第279話 パニックの中で

 モンスターで溢れかえったダビンクの町を疾走する俺とシェルニ。

 散り散りとなった仲間との再会を目指していたが、一向に見つからない。


「フラヴィアとザラは……どこへ行ったんだ?」


 あのふたりがやられたとは考えづらい。

 それに、リサの話ではザイケルさんと合流しているとのこと。他にも多くの冒険者を率いてモンスター討伐に乗りだしたらしいから、無事だとは思うが。


「とはいえ……一体どれくらいの数が乗り込んできているんだ?」

 

 視線を動かせば、必ずモンスターを見かける。

 具体的な数は皆目見当もつかない。


 或いは――無限に増殖し続けているのでは?


 そう思ったのは、やはりあの不気味な闇色をした空にあった。

 ……以前、師匠が言っていたな。


 シューヴァルとの戦闘で魔界へ行った際、まず目に入ったのは異様な色彩をした空であった、と。それがもしこの闇色を指しているとするなら――今、ダビンクの町は魔界に飲み込まれようとしている? それなら、周囲にモンスターうようよ蔓延っている説明もつく。


「くそっ!」


 俺は進路をふさぐように襲いかかってきたゴブリンたちを斬り捨てながら叫ぶ。

 そんなこと、させてたまるか。

 ここは俺たちの町だ。

 ここでのんびり店をやりながら、仲間たちと穏やかに暮らす――その夢が叶いかけていたというのに、台無しにされてたまるものか。


 無我夢中でモンスターを倒していると、


「アルヴィンさん! シェルニさん!」


 遠くから俺とシェルニを呼ぶ声が聞こえる。

 この声は――


「フラヴィア!」


 間違いない、フラヴィアだ。

 どこにいるのかと辺りを見回していたら、倒壊した建物の陰に人影を発見。それは紛れもなくフラヴィアとザラのふたりであった。


「無事だったか!」

「おふたりも、無事のようですわね」

「大丈夫だった、ザラ」

「は、はい。シェルニさんの方こそ」

「私にはアルヴィン様がついていたから……」


 お互い、怪我もなく無事に再会できたことを喜び合ったが……まだレクシーとケーニルの安否は不明のまま。あのふたりはうちでも屈指の武闘派だから、ある意味、俺たちよりも生存している可能性は高そうだが――それでもやっぱり心配だな。


「そういえば、ザイケルさんは?」

「それが……騎士団からの応答がまったくないことに怒って、また緊急事態を知らせる信号弾を打ち上げに行きましたわ」

「何っ?」


 騎士団からの応答がない?

 それは妙だな。

 このダビンクは商業都市というだけあり、エルドゥーク王国にとっては経済拠点のひとつに数えられている。

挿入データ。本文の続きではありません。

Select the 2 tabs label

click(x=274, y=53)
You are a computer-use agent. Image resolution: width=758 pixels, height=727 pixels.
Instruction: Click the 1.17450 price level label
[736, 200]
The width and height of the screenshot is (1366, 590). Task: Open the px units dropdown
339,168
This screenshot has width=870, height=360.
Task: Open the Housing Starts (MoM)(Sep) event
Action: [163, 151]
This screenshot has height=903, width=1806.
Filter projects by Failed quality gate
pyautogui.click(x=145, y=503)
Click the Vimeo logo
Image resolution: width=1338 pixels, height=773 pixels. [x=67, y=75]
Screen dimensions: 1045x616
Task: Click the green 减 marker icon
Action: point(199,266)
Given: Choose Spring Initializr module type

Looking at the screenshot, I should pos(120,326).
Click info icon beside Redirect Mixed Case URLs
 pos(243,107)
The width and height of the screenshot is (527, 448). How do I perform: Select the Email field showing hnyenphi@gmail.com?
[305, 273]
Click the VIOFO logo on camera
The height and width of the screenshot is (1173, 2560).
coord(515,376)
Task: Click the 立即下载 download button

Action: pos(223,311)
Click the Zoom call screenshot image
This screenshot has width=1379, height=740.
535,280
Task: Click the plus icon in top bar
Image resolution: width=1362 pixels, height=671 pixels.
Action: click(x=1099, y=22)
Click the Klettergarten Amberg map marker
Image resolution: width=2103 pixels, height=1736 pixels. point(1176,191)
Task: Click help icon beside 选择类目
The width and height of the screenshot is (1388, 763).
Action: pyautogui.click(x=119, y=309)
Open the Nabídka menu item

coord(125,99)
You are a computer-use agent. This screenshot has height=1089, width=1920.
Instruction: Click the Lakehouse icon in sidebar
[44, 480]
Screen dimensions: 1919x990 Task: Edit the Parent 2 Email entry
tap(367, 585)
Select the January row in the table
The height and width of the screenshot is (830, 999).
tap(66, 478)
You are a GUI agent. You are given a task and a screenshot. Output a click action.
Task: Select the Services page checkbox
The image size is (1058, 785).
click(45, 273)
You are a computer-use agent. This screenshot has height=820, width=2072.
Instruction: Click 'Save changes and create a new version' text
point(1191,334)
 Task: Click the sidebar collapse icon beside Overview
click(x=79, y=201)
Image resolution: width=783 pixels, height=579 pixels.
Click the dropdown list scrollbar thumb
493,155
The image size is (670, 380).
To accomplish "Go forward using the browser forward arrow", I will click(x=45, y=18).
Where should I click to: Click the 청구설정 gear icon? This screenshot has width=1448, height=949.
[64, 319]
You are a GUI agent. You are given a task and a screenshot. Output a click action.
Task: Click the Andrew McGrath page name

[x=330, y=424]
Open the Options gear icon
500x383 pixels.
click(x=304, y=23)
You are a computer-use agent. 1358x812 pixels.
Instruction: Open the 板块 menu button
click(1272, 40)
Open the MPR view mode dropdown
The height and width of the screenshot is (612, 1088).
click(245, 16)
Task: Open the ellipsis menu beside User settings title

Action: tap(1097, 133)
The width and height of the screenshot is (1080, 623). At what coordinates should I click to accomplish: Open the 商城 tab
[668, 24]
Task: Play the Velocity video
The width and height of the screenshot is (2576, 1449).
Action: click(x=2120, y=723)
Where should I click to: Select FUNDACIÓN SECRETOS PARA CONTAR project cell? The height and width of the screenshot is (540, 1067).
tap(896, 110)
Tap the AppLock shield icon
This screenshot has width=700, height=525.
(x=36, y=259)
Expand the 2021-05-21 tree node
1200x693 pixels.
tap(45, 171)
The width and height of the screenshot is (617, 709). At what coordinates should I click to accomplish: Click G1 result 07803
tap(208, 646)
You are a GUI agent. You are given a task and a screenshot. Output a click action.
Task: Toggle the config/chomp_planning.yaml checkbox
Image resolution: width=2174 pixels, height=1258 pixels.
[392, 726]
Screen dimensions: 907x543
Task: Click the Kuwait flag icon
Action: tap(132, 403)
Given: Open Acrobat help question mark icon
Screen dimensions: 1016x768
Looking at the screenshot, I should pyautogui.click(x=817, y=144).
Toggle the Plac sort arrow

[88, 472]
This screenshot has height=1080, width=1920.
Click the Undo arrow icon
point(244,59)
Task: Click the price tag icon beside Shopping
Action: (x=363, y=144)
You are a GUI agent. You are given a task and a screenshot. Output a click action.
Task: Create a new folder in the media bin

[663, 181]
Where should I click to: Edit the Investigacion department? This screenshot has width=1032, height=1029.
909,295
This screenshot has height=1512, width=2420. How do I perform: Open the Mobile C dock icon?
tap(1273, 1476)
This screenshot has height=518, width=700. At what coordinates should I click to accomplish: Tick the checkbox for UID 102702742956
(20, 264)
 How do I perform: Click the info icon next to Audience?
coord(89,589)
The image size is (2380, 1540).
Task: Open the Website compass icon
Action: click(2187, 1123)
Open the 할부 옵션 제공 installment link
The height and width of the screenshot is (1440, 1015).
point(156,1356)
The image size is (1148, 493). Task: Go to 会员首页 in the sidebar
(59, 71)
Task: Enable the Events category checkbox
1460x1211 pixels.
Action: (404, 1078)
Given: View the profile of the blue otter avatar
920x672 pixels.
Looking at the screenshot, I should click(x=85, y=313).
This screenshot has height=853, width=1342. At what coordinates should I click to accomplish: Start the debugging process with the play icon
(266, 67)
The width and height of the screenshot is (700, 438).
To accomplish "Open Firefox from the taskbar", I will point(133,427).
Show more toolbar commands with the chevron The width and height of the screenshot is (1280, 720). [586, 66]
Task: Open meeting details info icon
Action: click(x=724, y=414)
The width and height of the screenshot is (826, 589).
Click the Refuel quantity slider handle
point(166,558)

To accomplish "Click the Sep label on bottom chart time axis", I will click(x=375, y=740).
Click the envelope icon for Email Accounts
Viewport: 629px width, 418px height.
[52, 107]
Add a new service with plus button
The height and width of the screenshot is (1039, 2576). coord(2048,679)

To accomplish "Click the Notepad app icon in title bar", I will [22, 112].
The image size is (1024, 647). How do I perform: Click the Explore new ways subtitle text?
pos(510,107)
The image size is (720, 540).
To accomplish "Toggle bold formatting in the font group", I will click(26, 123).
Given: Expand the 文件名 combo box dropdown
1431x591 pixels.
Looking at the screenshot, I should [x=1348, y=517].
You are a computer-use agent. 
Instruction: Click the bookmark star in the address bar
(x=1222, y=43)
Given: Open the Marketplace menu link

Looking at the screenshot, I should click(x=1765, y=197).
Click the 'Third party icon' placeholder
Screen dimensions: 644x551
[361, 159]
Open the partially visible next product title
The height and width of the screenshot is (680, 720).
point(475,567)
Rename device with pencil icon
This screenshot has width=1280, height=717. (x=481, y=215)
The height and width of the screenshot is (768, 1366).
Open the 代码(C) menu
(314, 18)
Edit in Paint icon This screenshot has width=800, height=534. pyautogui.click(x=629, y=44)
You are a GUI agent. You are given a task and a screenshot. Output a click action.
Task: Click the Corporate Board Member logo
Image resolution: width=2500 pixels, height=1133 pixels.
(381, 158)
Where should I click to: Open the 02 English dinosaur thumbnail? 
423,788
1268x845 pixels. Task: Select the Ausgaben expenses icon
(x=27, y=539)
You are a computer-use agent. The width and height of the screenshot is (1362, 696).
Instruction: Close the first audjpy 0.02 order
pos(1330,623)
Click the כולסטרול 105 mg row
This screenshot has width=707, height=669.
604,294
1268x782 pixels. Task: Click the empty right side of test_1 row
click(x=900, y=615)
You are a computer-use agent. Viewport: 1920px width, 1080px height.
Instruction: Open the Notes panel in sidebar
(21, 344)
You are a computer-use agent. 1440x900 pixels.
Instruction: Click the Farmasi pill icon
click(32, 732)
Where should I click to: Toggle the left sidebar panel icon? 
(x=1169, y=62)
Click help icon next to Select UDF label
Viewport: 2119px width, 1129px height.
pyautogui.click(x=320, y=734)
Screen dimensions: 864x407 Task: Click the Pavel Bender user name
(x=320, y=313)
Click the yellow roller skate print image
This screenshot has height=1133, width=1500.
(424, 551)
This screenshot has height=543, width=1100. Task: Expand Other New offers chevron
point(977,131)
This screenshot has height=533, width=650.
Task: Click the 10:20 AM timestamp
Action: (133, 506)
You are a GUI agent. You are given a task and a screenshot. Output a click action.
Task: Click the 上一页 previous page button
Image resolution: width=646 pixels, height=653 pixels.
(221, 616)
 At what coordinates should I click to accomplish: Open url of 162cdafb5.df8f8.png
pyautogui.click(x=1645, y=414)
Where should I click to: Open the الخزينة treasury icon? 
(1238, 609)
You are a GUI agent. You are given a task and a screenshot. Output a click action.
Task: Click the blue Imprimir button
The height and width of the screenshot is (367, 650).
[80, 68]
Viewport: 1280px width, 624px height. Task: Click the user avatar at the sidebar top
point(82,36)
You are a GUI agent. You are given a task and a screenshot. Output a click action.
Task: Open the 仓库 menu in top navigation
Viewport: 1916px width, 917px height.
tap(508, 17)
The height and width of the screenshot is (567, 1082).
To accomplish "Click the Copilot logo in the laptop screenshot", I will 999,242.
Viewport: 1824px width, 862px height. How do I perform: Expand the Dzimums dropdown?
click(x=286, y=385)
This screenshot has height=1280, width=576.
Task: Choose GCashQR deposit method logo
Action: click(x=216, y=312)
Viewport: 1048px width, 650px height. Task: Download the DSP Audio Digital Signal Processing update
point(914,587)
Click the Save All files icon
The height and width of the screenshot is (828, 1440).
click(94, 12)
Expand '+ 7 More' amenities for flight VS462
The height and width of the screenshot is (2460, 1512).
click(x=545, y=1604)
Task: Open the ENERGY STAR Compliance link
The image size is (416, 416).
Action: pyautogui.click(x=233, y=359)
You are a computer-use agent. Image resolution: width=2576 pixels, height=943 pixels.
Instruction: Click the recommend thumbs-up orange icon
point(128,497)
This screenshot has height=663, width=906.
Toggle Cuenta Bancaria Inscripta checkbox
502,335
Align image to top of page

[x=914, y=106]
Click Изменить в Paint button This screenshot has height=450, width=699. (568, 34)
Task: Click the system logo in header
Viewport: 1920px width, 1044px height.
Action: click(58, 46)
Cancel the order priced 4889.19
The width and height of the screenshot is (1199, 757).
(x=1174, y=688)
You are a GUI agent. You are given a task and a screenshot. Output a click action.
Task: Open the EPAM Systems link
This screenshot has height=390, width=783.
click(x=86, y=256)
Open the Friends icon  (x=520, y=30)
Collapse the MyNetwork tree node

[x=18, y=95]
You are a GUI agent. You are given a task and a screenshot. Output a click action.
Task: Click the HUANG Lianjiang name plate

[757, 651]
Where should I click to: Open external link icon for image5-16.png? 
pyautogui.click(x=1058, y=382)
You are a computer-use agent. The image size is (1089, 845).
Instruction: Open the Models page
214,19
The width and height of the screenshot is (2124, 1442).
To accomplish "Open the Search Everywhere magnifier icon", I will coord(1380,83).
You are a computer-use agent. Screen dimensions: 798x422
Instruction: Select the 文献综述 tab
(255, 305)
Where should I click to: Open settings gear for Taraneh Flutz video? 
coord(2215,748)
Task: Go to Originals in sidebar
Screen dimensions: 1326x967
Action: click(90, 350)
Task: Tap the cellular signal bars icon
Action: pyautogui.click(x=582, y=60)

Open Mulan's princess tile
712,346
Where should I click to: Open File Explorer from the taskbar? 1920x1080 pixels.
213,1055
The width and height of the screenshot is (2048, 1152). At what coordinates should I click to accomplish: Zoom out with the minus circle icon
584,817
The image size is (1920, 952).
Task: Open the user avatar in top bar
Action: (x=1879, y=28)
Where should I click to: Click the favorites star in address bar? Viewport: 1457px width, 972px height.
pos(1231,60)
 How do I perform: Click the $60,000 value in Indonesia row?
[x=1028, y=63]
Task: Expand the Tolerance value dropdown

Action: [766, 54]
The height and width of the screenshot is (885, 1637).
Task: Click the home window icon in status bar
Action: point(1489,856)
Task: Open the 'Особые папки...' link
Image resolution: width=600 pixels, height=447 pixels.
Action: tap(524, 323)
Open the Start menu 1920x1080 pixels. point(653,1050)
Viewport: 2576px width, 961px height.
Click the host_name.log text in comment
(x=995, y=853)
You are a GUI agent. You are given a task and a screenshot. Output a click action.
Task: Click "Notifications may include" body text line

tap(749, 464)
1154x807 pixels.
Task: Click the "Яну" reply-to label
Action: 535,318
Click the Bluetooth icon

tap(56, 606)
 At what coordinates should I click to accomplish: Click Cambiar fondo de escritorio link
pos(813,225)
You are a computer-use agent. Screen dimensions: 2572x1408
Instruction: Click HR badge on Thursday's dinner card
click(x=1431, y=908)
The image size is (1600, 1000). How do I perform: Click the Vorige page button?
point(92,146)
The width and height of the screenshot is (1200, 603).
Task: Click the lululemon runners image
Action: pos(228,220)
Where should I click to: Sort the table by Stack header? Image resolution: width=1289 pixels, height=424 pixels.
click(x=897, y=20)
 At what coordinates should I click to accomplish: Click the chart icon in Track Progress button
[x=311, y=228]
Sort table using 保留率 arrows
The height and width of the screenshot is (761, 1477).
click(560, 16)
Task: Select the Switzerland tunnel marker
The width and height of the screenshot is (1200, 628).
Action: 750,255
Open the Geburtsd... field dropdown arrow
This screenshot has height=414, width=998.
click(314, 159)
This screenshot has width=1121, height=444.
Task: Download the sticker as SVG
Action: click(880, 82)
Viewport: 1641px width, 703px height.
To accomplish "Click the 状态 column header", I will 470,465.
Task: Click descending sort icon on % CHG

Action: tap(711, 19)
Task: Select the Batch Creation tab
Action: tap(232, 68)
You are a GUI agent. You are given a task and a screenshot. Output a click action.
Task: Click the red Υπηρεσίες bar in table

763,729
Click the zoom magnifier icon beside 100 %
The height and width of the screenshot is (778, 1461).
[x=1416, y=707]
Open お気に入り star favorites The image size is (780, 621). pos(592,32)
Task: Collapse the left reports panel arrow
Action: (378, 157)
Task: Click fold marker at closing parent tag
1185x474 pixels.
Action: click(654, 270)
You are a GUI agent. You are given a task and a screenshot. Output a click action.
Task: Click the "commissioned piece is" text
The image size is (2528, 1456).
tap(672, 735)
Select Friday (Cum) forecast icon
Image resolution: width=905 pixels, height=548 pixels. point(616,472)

 なので、何かしらの異常事態が発生した際、すぐに騎士団が駆けつけられるよう、空に色付きの煙が出る花火――信号弾を打ち上げて応援を要請するようにしていた。

 フラヴィアの話では、もうだいぶ前に信号弾を打ち上げたのだが、王都から騎士団が駆けつける雰囲気さえないという。


「騎士団に何かあったのでしょうか……」


 心配そうにこちらを見つめるシェルニ――だが、そうはとても思えない。

 何せ、今は明日に迫った魔王討伐作戦に向けて世界中から戦力が集中している状態。むしろ、彼らからすれば願ってもない魔王討伐のチャンスのはず。


 ――だが、待てよ。


「もしかしたら……」


 騎士団は――敵を魔王ひとりに絞り込んでいるのではないか。 

 せっかく整った戦力をここで消費したくないと考え、応援の騎士を寄越さないでいるのではないか。


 そんな不吉な予感が脳裏をよぎった。

 冷たい汗が額から零れ落ちる中――再び俺はあの強烈な魔力を感じ取る。


「な、なんですの!?」


 どうやら、高名な魔法使いであるフラヴィアは気づいたようだ。

 明らかにさっきより魔力量が増幅している――というより、その魔力を有した人物が接近してきていると言った方が正しいか。


 そう思える根拠は……その魔力には覚えがあったからだ。